# Gallery > Cartographers Choice >  The Kingdom in the clouds - By Azelor

## Ilanthar

*The Kingdom in the clouds*


*Created in : Illustrator & Photoshop*

*Review*
Azelor has been a cartographer here since the first years of the Guild. His maps are known for their incredible details that give them both depth and realism. There is no surprise in the fact that he is also one of the best advisers and contributors regarding climates.
With "The Kingdom in the Clouds", Azelor constantly refined and detailed his Guildworld Map, pushing his own style even beyond what had gone before, making an exceptional map with all its different lands and regions. And we're more than glad to see him keeping developing it with new maps, both in Guild World & Guild City.

*Original Thread*
*WIP Thread*

----------


## J.Edward

Awesome  :Very Happy:  Congrats Azelor. You totally deserve this honor.
The work you did on this map is just awesome. 
I thoroughly enjoyed watching this piece come together.
And I'm glad we had this beauty as part of Guildworld.  :Smile:

----------


## ChickPea

Congrats, Azelor! It's especially nice seeing a Guild World map get a Cartographers' Choice award.  :Smile:

----------


## Wingshaw

Congratulations Azelor! Very well deserved, I'd say.

Wingshaw

----------


## Warlin

Congratulations Azelor. You give there an incredible work of tenacity and precision, with a huge dose of worldbuilding: climate and density of population ... so much science in a map, we can only say : chapeau bas m'sieur dames !

----------


## Mouse

This is just so well deserved  :Smile: 

Congratulations Azelor!  :Very Happy:

----------


## - JO -

Félicitations Azelor !

----------


## tainotim

Congratulations Azelor. What a splendid map. Love exploring it!

Regards,
Karl

----------


## ThomasR

The heart and energy you poured in this map is outstanding ! A well deserved honor. Chapeau Vincent !

----------


## Azélor

I'm honoured by this award.  :Smile: 
Thank you for the kind words.


Some minor corrections:

*Created in : Illustrator and Photoshop

*(Most of the original lineart was made in Illustrator :mountains, rivers, clouds and parts of the forests)

*Review*
Azelor has been a cartographer here since the first years of the Guild.  His maps are known for their incredible details that give them both  depth and realism. There is no surprise in the fact that he is also one  of the best advisers and contributors regarding climates.
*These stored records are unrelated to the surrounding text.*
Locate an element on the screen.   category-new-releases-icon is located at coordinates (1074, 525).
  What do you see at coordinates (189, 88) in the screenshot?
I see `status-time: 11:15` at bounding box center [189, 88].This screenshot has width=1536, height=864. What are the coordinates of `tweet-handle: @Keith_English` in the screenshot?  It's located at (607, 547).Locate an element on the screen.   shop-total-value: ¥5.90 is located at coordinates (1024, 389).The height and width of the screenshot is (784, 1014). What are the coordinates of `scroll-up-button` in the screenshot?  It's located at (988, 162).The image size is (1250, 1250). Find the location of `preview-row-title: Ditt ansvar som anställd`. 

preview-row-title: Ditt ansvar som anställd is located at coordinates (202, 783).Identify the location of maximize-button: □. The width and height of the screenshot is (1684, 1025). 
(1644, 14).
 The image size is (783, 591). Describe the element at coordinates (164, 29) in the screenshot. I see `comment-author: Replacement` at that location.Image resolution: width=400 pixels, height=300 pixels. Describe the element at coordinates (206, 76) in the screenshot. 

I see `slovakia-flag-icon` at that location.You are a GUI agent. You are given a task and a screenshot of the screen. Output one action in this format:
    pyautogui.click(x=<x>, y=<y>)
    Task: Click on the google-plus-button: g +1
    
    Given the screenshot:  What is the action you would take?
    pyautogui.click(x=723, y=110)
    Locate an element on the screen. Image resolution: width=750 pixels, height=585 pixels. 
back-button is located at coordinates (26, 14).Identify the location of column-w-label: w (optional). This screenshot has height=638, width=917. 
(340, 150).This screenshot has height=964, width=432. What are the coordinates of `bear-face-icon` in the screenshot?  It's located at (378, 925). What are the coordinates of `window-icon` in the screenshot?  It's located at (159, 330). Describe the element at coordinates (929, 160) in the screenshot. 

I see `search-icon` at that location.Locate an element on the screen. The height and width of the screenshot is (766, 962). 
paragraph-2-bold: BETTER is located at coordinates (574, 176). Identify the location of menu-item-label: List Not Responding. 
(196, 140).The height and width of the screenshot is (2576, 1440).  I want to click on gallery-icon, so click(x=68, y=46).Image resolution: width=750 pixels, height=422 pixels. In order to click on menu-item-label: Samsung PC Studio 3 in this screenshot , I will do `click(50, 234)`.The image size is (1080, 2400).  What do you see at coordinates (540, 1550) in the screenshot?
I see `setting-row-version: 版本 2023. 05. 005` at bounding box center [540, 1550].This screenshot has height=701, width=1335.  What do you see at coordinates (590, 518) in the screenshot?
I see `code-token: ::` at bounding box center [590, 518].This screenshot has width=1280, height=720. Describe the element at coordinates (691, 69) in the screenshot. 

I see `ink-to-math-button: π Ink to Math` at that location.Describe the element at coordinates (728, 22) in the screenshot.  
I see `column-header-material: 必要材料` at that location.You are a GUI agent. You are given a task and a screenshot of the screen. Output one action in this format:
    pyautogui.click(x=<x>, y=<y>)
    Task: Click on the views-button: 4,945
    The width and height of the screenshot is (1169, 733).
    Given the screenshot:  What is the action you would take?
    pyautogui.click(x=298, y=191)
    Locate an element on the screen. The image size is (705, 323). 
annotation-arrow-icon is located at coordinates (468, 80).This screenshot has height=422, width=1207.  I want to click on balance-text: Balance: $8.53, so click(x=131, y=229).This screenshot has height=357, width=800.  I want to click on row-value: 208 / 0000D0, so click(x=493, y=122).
(I know a great deal about different topics but tectonics is not one of them)

----------


## Diamond

_Psst... he broke protocol.... correcting us?!?  Should we take his award back?_

I mean, ah, congrats Azelor!!   :Very Happy:   :Very Happy:

----------


## Tonnichiwa

Congrats Azelor!

----------


## Greg

Congrats Azelor! Much deserved with this treasure trove of a map.

----------


## Tonquani

Wow, epic map Azelor,

The little clouds really give a sense of depth, and the mountains have a lovely oriental feel (Mt Fuji springs to mind).

Congrats. Rep Given

T

----------


## DanielHasenbos

Congratulations with the reward Azelor! This one is spectacularly detailed and the style of the map is wonderful. Great work!

----------


## Naima

Very nice Map  :Smile: .

----------


## Ausharem

Your 'Kingdom in the Clouds' map is quite nice, Azelor. It's what brought me to these forums.

----------


## Shall Teclex

Intricate details composed into a harmonious whole - this map is a true gem, Azelor! Congratulations!

----------


## Tahyer

I really like how clean and tasteful it is while still feeling "fantasy style". Good job!

----------


## Vobland

zawesome clean stlye! XD

----------


## Hendrid

Congratulations, well deserved

----------


## AliceBlackBow

Simply Stunning, Azelor! I love the detail of this map.

----------